• Exercise description: Could you return each entry below exactly as written, minus any pictures?

─── Records to use ───

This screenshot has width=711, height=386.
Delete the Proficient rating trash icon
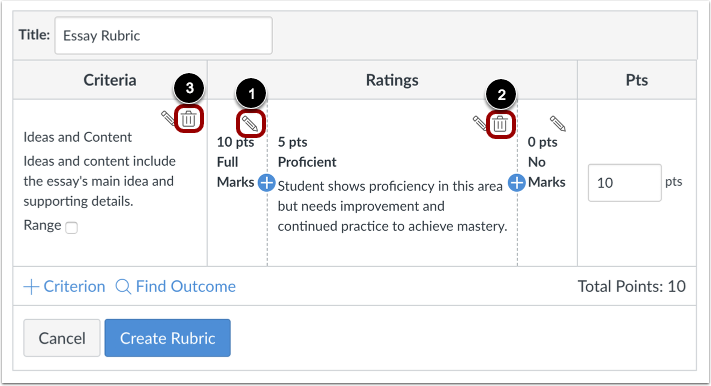[500, 124]
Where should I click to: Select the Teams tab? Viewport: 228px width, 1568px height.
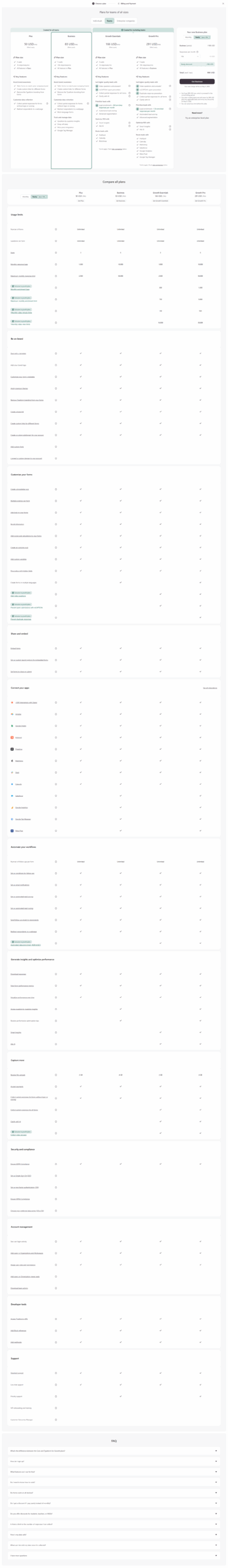109,21
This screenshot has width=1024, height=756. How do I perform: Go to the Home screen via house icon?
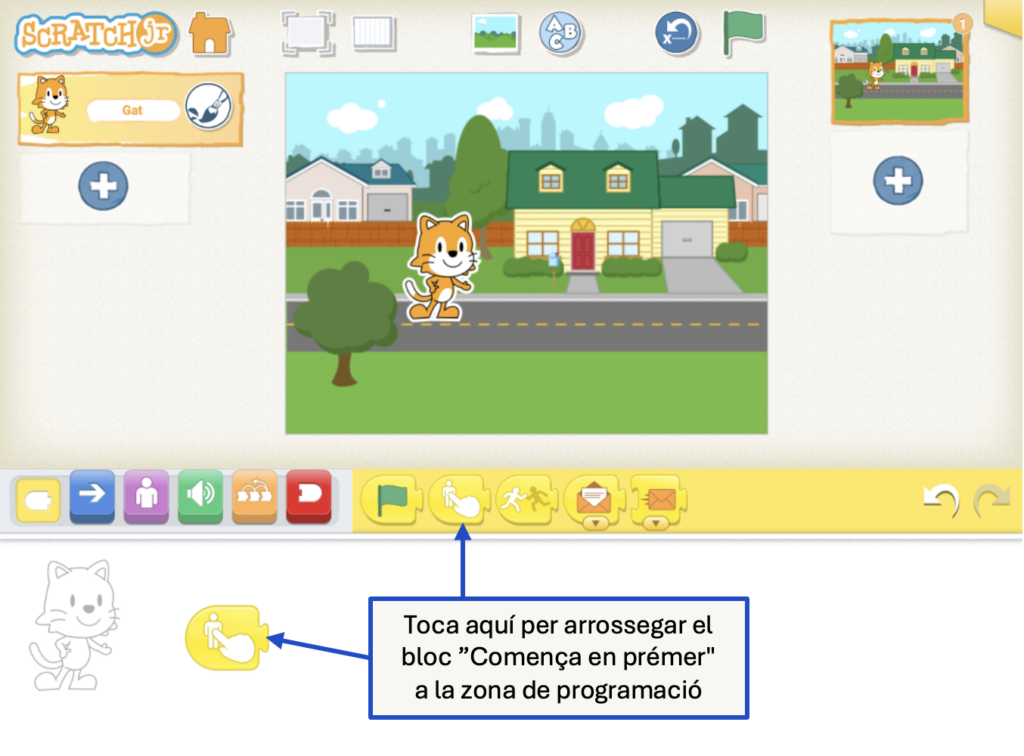pos(210,34)
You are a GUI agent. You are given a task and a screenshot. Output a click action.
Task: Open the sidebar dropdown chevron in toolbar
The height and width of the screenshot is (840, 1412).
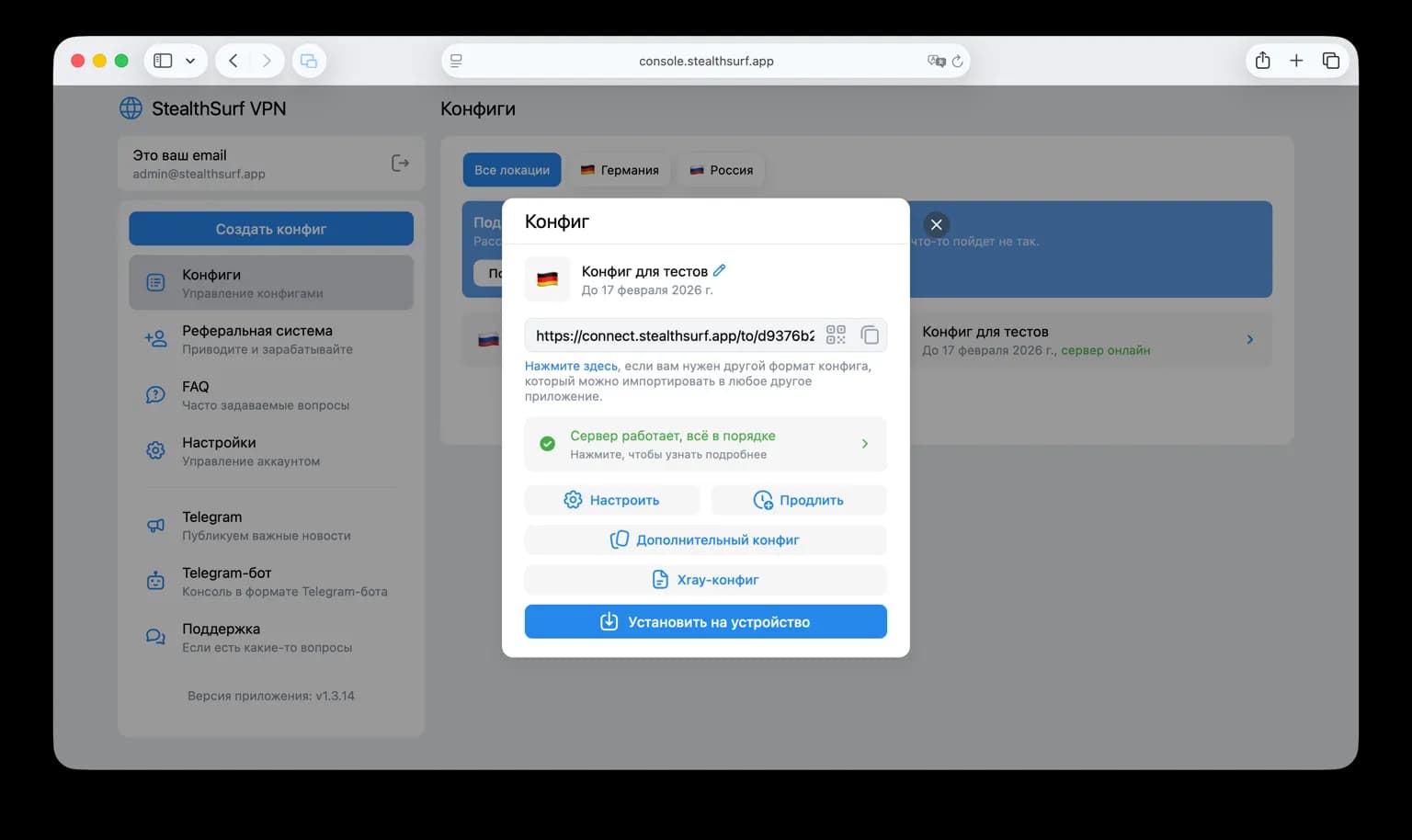tap(190, 61)

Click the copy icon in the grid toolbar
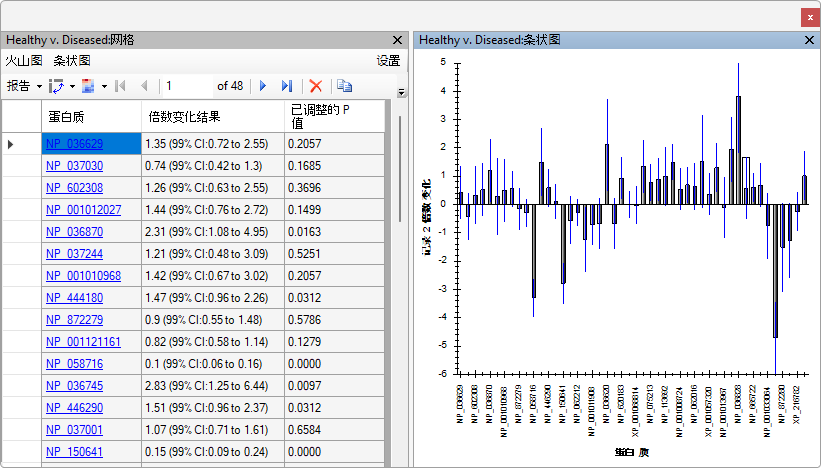[x=344, y=86]
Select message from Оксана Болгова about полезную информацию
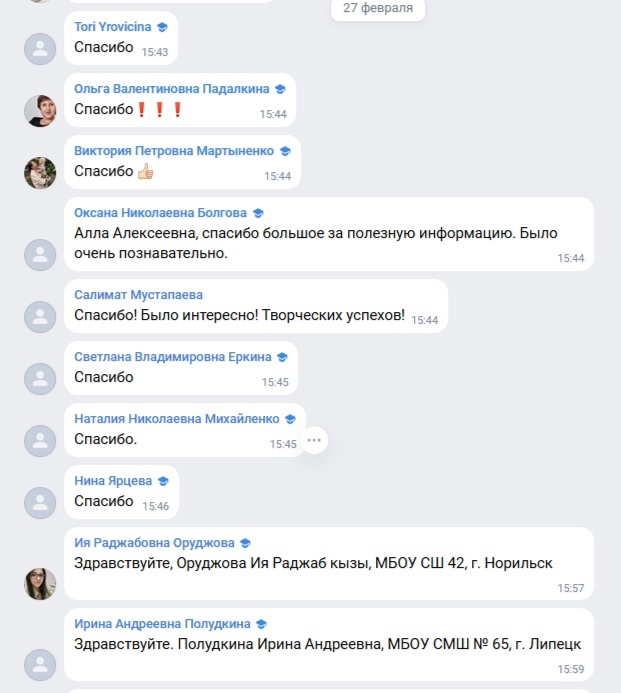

───

• Response for this exercise:
This screenshot has width=711, height=386.
Delete the Proficient rating trash icon
[500, 124]
Where should I click to: Select the Teams tab? Viewport: 228px width, 1568px height.
109,21
This screenshot has width=1024, height=756. How do I perform: Go to the Home screen via house icon?
pos(210,34)
You are a GUI agent. You are given a task and a screenshot. Output a click action.
Task: Open the sidebar dropdown chevron in toolbar
The height and width of the screenshot is (840, 1412).
tap(190, 61)

Click the copy icon in the grid toolbar
[x=344, y=86]
Select message from Оксана Болгова about полезную информацию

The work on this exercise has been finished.